Required work:
This exercise asks for an exact copy of the lines from the one containing "At what coordinates" through the final line of the material, with pictures omitted.

Available data:
BEGIN
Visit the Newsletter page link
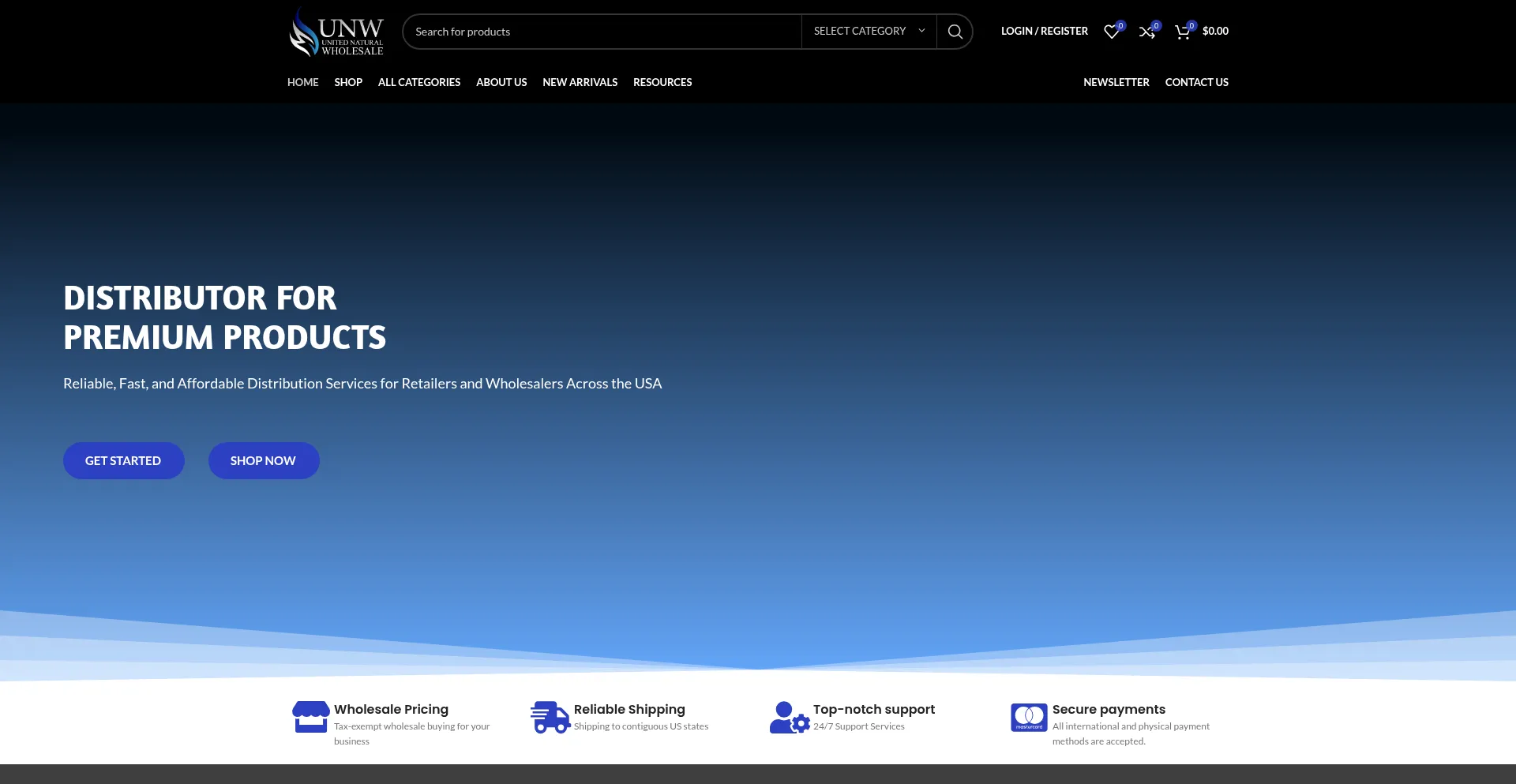 click(x=1116, y=82)
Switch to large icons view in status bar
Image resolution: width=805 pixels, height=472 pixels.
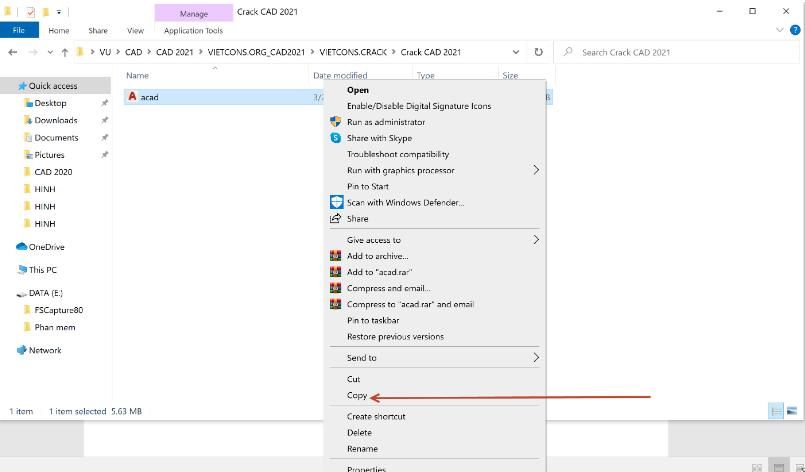pos(792,411)
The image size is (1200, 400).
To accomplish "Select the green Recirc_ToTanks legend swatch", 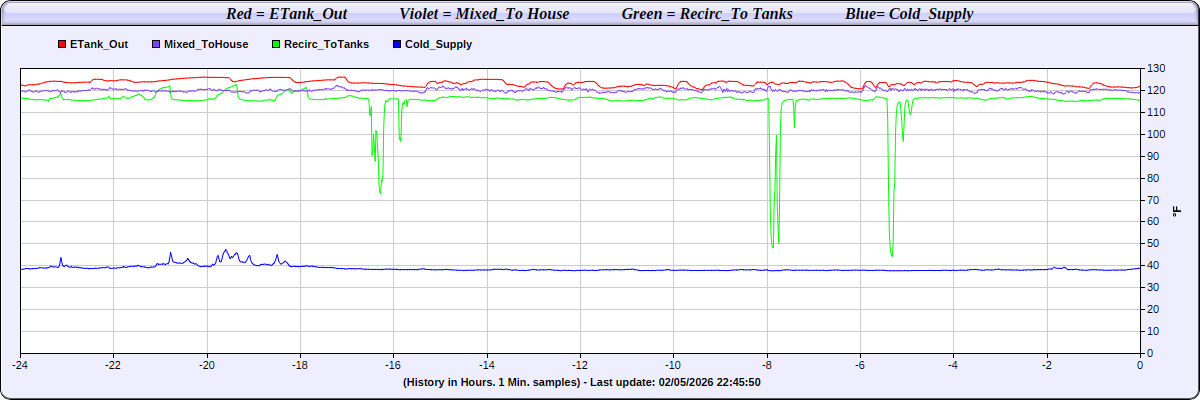I will pos(275,45).
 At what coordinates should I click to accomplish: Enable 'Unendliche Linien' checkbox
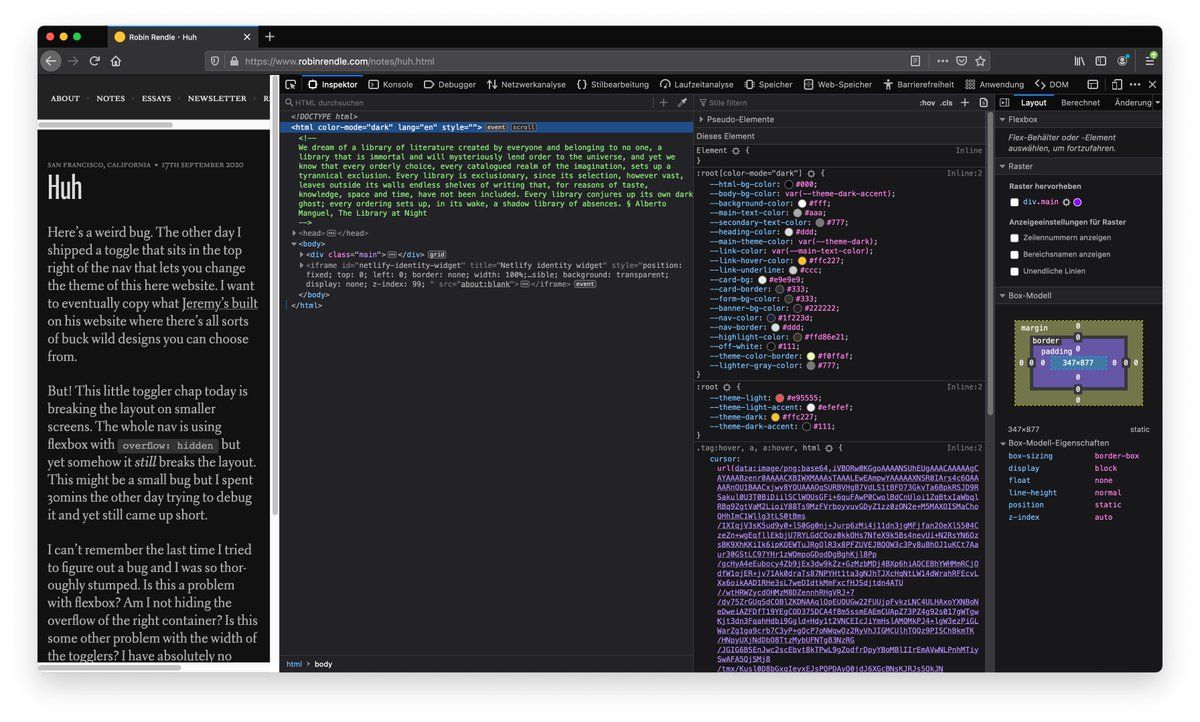point(1015,271)
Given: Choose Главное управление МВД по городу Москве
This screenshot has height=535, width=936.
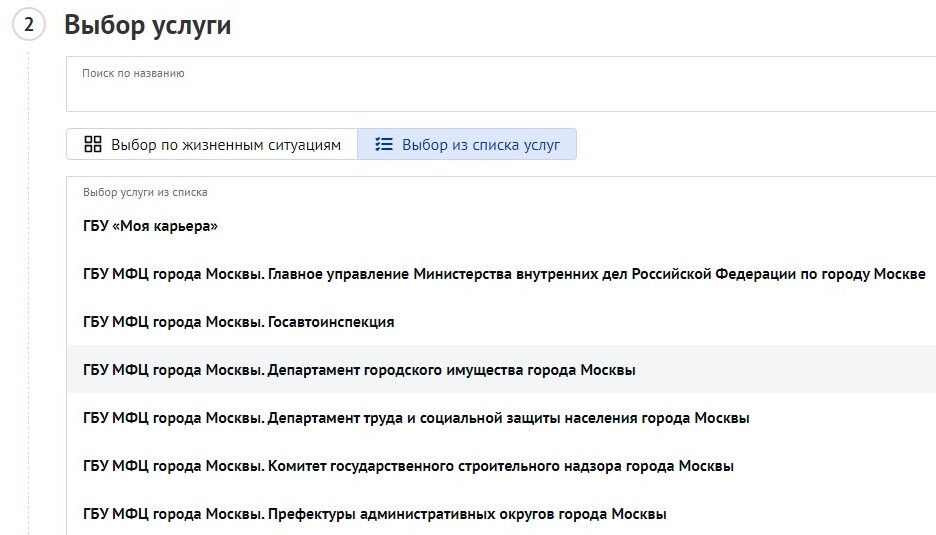Looking at the screenshot, I should (501, 273).
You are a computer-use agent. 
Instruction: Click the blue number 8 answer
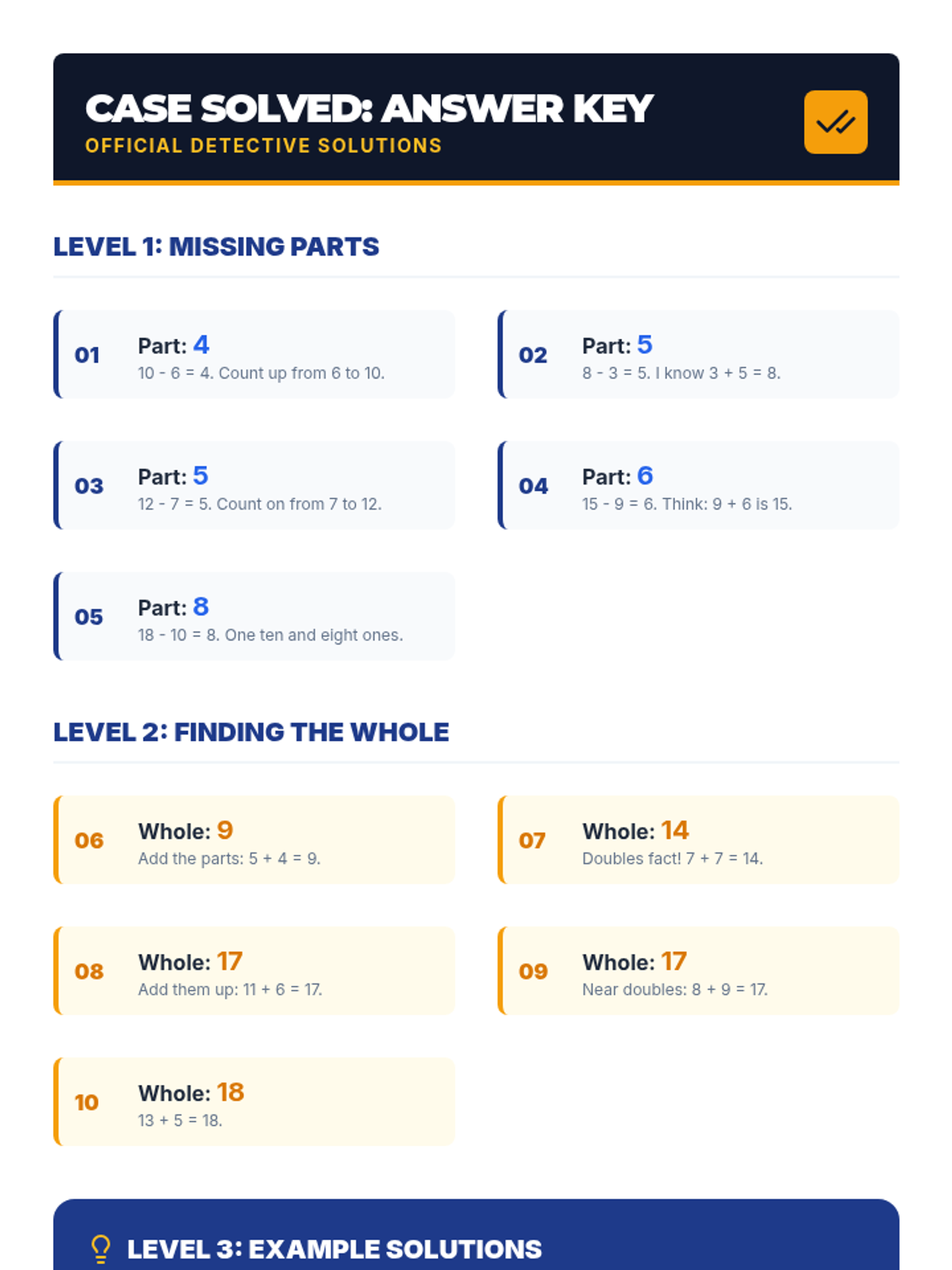click(202, 606)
END
Finished task:
 At what coordinates should I click to accomplish: Enable 'Unendliche Linien' checkbox
point(1015,271)
Given: Choose Главное управление МВД по городу Москве
This screenshot has height=535, width=936.
Looking at the screenshot, I should (501, 273).
You are a computer-use agent. 
Instruction: Click the blue number 8 answer
click(202, 606)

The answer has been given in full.